Software development without test automation can no longer be considered professional. Testing existing code requires test stubs. Employing Mocking Frameworks to replace dependencies is popular, but can lead to less-than-optimal designs, because dependencies between components no longer hurt as much when writing test cases. Especially in the context of C++ - lacking reflection capabilities - mocking frameworks tend to rely on unsafe mechanisms and obfuscated test case code. This talk demonstrates the liabilities and shows an alternative for C++.
Target Audience: Developers, Architects
Prerequisites: development experience, basic C++ knowledge
Software development without test automation can no longer be considered professional.
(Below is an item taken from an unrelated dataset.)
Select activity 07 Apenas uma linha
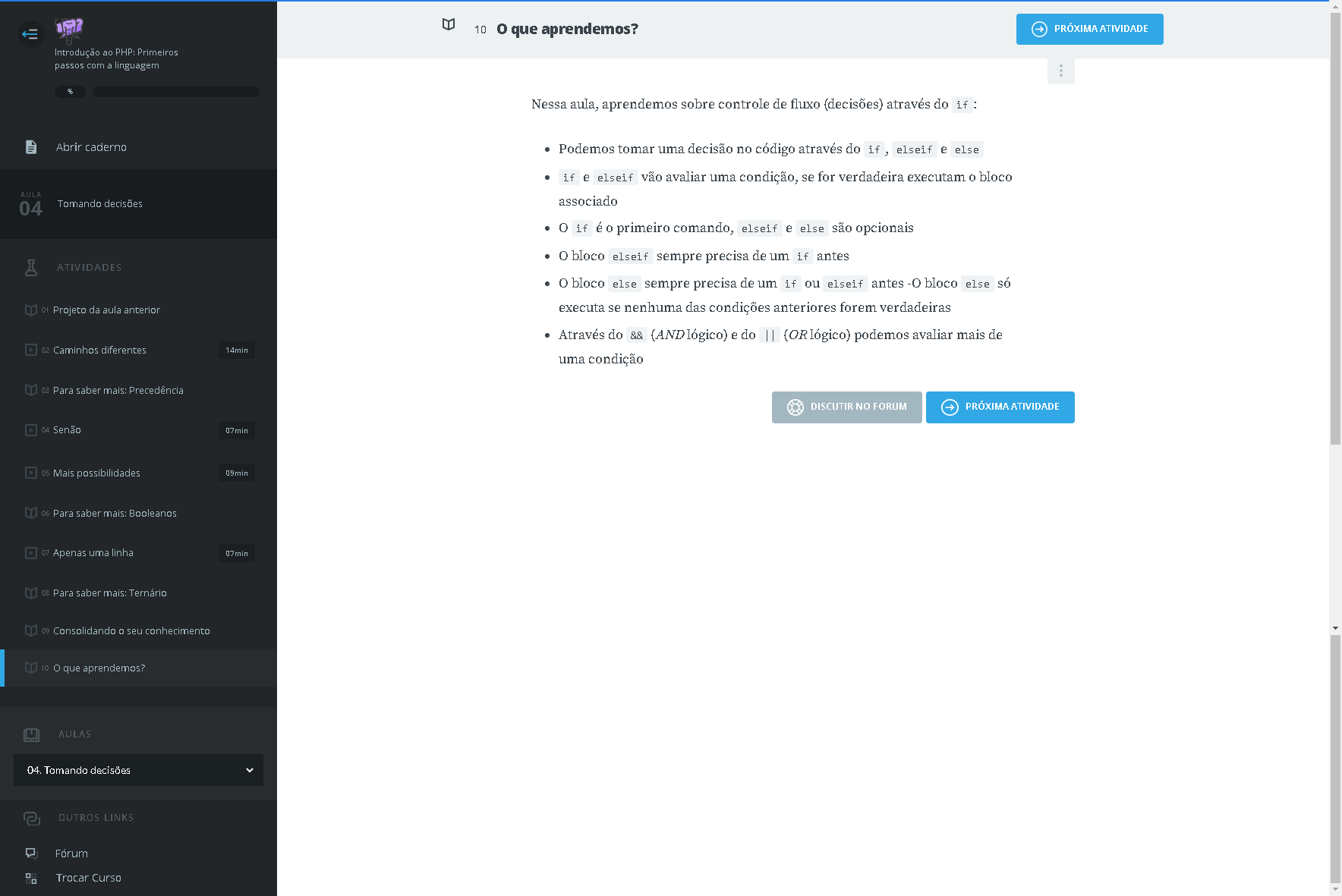 tap(93, 553)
However, you might have existing code bases or want to rely on external libraries that may make writing effective and fast unit tests hard or even near to impossible. A typical work-around for these situations is to introduce test stubs for such external dependencies to make your code testable.
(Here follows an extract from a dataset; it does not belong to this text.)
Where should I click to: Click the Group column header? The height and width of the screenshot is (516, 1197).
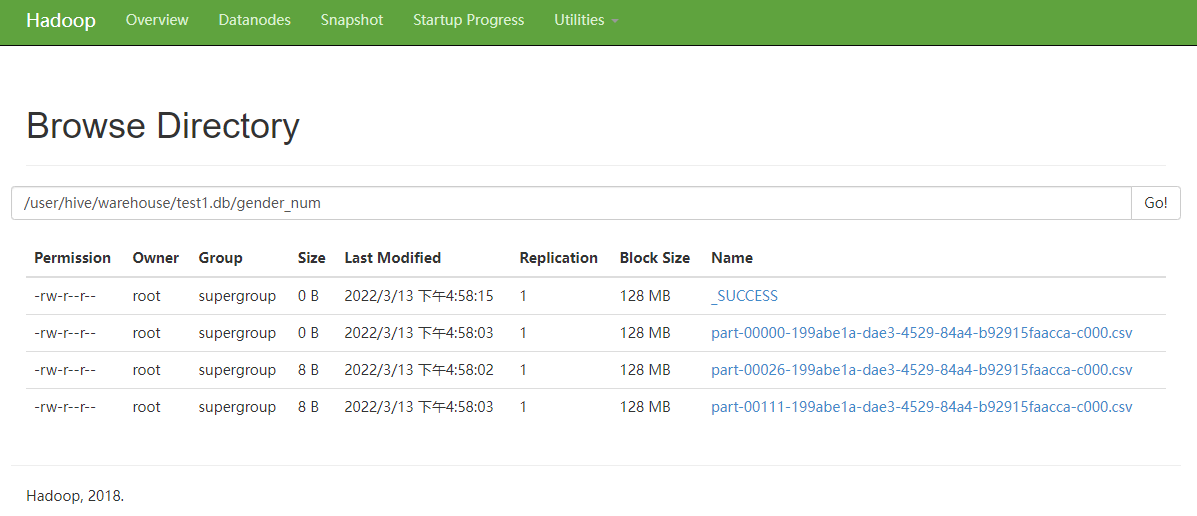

Some propose to use mocking frameworks, such as GoogleMock, together with unit testing frameworks to ease the specification of the replacement objects. These mocking frameworks often come with their own domain-specific language (DSL) to describe the behavior and expected usage of the mock object. In addition to a learning curve, the DSLs often do not help much, when things do not work. The current lack of standardized reflection in addition requires macro trickery making fixing problems even harder. A second issue, is that existing code often must be prepared to suite the mocking frameworks interception mechanism to allow to inject the mock objects. Last but not least test-driven development (TDD) together with the use of a mocking framework can lead to high coupling, that TDD usually strives to reduce.